*** Begin section ***
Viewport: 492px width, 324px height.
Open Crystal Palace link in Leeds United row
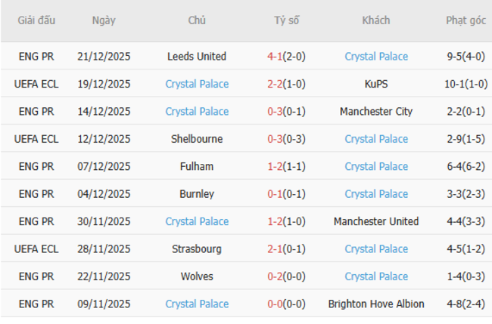click(x=376, y=57)
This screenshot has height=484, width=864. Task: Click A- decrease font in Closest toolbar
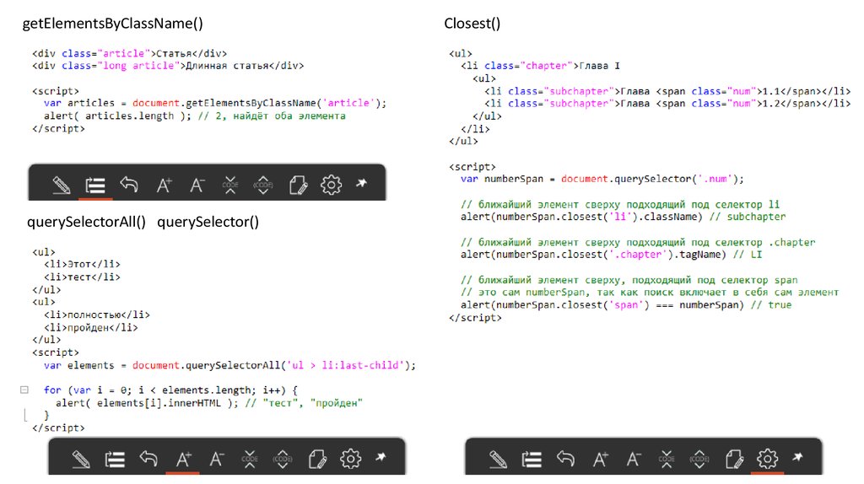633,459
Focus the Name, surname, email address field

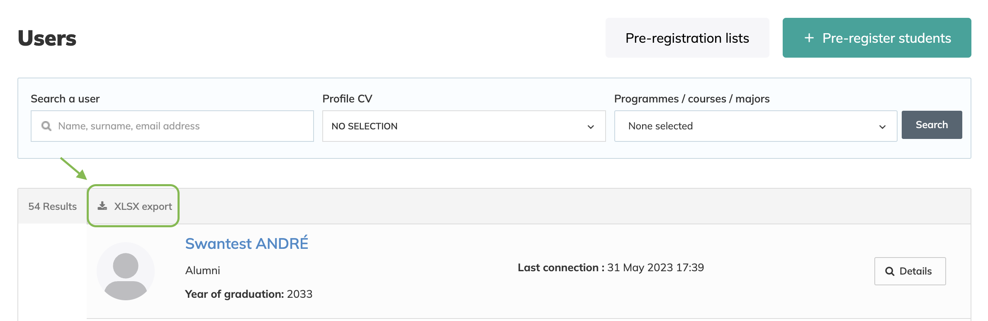coord(172,126)
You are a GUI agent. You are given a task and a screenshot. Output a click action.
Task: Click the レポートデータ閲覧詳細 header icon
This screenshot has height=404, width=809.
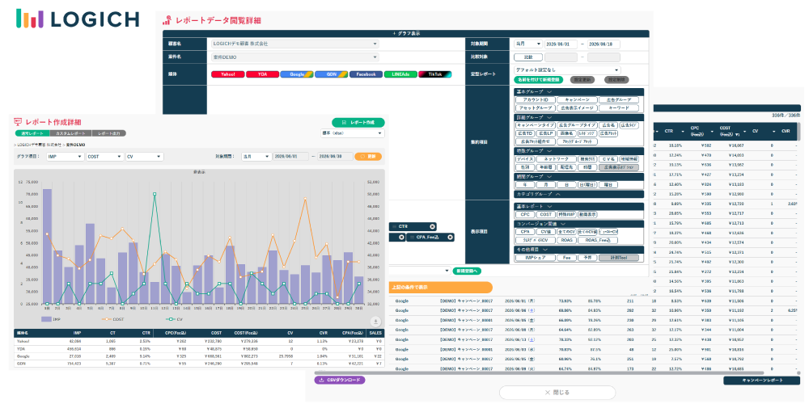167,21
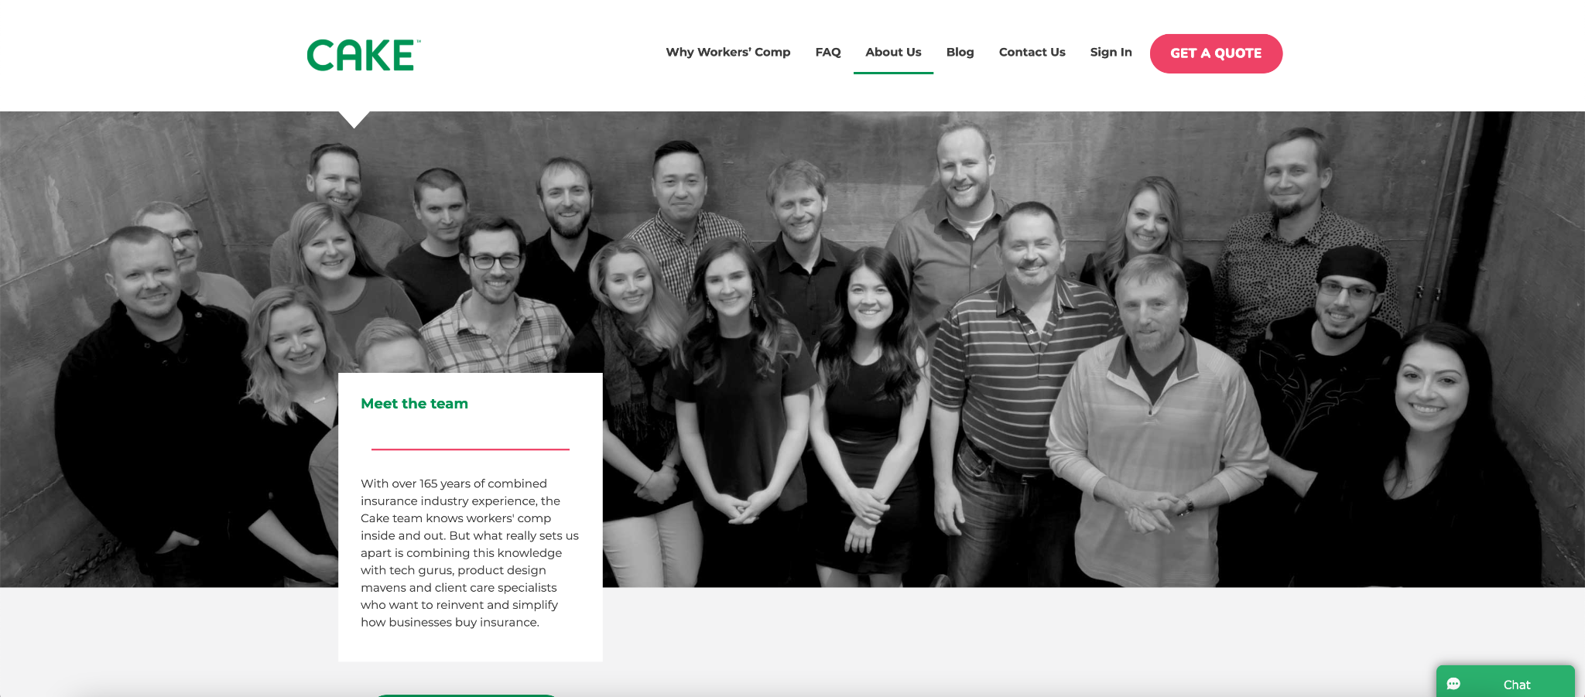The width and height of the screenshot is (1585, 697).
Task: Click the team description paragraph text
Action: coord(470,552)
*** End section ***
Your copy should match the data exactly, apart from the images, which are dropped.

Viewport: 492px width, 324px height.
Open Crystal Palace link in Leeds United row
click(x=376, y=57)
This screenshot has height=484, width=864. Task: Click A- decrease font in Closest toolbar
633,459
Focus the Name, surname, email address field

coord(172,126)
You are a GUI agent. You are given a task and a screenshot. Output a click action.
Task: Click the レポートデータ閲覧詳細 header icon
This screenshot has height=404, width=809.
167,21
The width and height of the screenshot is (1585, 697).
Task: Click the team description paragraph text
Action: coord(470,552)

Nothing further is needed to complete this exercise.